The Laneways of Medieval Cork by Gina Johnson

The medieval lanes of North Main Street were identified and demarcated as part of the refurbishment of the historic core of Cork. This study was undertaken to identify their positions, names and associations. Archaeological, cartographic and historic research were combined to create an understanding of the current form of the old city.

A Guide to Cork City’s Historic Plaques and Signs

In 2002 Cork City Council undertook a study of the historic plaques in the city. A preliminary list of plaques was compiled from documentary sources and from existing lists held by Cork Public Museum. A street survey was then carried out to record the known examples and to identify previously unrecorded plaques.  

A Guide to Cork City’s Historic Plaques and Signs, which was edited by Ciara Brett, Executive Archaeologist and Niamh Twomey, Heritage Officer, highlights a selection of the plaques that were recorded in the study.  

The plaques highlighted in this book emphasis the diversity and range of Cork City’s Heritage. Some of the plaques demonstrate the wide ranging contributions made by extraordinary people such as Frank O’Connor and Father Mathew. Others commemorate historic events such as the meeting of the newly formed GAA. The miscellaneous section illustrates a number of signs that are visible on many buildings in the city but are often over-looked such as benchmarks and firecall signs.  

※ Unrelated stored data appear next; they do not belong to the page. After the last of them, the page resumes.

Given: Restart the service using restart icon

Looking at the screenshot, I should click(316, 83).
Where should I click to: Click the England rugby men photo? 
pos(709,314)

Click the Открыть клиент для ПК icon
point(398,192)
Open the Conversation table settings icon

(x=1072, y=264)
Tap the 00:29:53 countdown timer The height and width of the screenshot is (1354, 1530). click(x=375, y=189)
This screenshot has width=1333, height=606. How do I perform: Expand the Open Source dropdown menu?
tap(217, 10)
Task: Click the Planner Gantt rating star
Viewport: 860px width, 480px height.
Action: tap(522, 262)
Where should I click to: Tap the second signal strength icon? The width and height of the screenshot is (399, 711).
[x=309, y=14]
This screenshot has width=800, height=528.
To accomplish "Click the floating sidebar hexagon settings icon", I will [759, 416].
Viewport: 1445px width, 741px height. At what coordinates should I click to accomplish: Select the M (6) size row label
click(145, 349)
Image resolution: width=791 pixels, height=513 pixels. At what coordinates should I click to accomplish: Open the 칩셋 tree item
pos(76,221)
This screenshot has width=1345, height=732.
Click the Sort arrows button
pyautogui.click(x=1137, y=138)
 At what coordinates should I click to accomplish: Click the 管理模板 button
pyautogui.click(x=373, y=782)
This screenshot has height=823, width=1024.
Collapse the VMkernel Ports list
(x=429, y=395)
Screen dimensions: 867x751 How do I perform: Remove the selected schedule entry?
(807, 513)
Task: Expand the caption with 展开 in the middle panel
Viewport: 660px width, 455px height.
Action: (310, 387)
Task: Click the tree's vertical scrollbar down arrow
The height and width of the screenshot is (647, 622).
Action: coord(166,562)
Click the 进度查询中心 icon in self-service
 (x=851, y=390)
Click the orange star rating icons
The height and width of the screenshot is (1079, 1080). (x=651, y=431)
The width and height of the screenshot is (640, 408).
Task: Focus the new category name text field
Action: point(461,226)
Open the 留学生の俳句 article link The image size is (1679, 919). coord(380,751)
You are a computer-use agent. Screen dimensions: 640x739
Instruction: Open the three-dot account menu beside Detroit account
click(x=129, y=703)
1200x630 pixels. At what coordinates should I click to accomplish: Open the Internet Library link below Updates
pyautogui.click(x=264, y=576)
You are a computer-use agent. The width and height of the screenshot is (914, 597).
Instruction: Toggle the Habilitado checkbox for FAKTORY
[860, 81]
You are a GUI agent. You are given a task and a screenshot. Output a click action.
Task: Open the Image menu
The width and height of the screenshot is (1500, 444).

Excavations at the North Gate Cork 1994 by Maurice F. Hurley

North Gate was one of the two principal gateways to the medieval walled city of Cork; it has always been the main point of entry from the north. A bridge spanned the North Channel of the River Lee since medieval times and its existence was crucial to the development of the linear main street. The city walls and gateway were altered and replaced periodically over 500 years. Street-fronting houses were replaced more frequently and alleyways were regularly relocated. Water powered metalworking industry flourished during the late 13th/14th century in conjunction with bake ovens in the backyards.

The excavation was undertaken in 1994 as one of Cork Corporations’ EU assisted Urban Pilot Projects. In addition to the necessary excavation of the site in advance of re-development, the project aims included raising public awareness of Cork’s heritage and demonstration of the excavation process. Of particular importance was the organisation of guided tours to school groups and impromptu presentation of tours and leaflets to interested passers-by.

Skiddy’s Castle and Christ Church Cork Excavations 1974-77

In 1974 when urban archaeology was in its infancy in Ireland, the spectacular success of the Dublin excavations encouraged the late Professor M.J. O’ Kelly of the Department of Archaeology, University College Cork, to organise a series of excavations in Cork City. Aided by grants from the National Committee for Archaeology of the Royal Irish Academy, excavations were undertaken by the late Dermot Twohig on vacant grounds at two sites – Skiddy’s Castle, North Main Street, and Christ Church College, South Main Street. The excavation took place over a four-year period. The extent of the surviving remains, the depth and complexity of the stratigraphy, as well as the remarkable preservation of organic material such as wood, bone and leather, took everybody by surprise. The ground contained evidence for over 800 years of Cork’s history and development.

Since 1977 many more excavations have taken place in Cork City and the Skiddy’s Castle and Christ Church archive has contributed enormously to the understanding of Cork’s development. With this publication all the information now becomes available to the wider academic community and to the general public.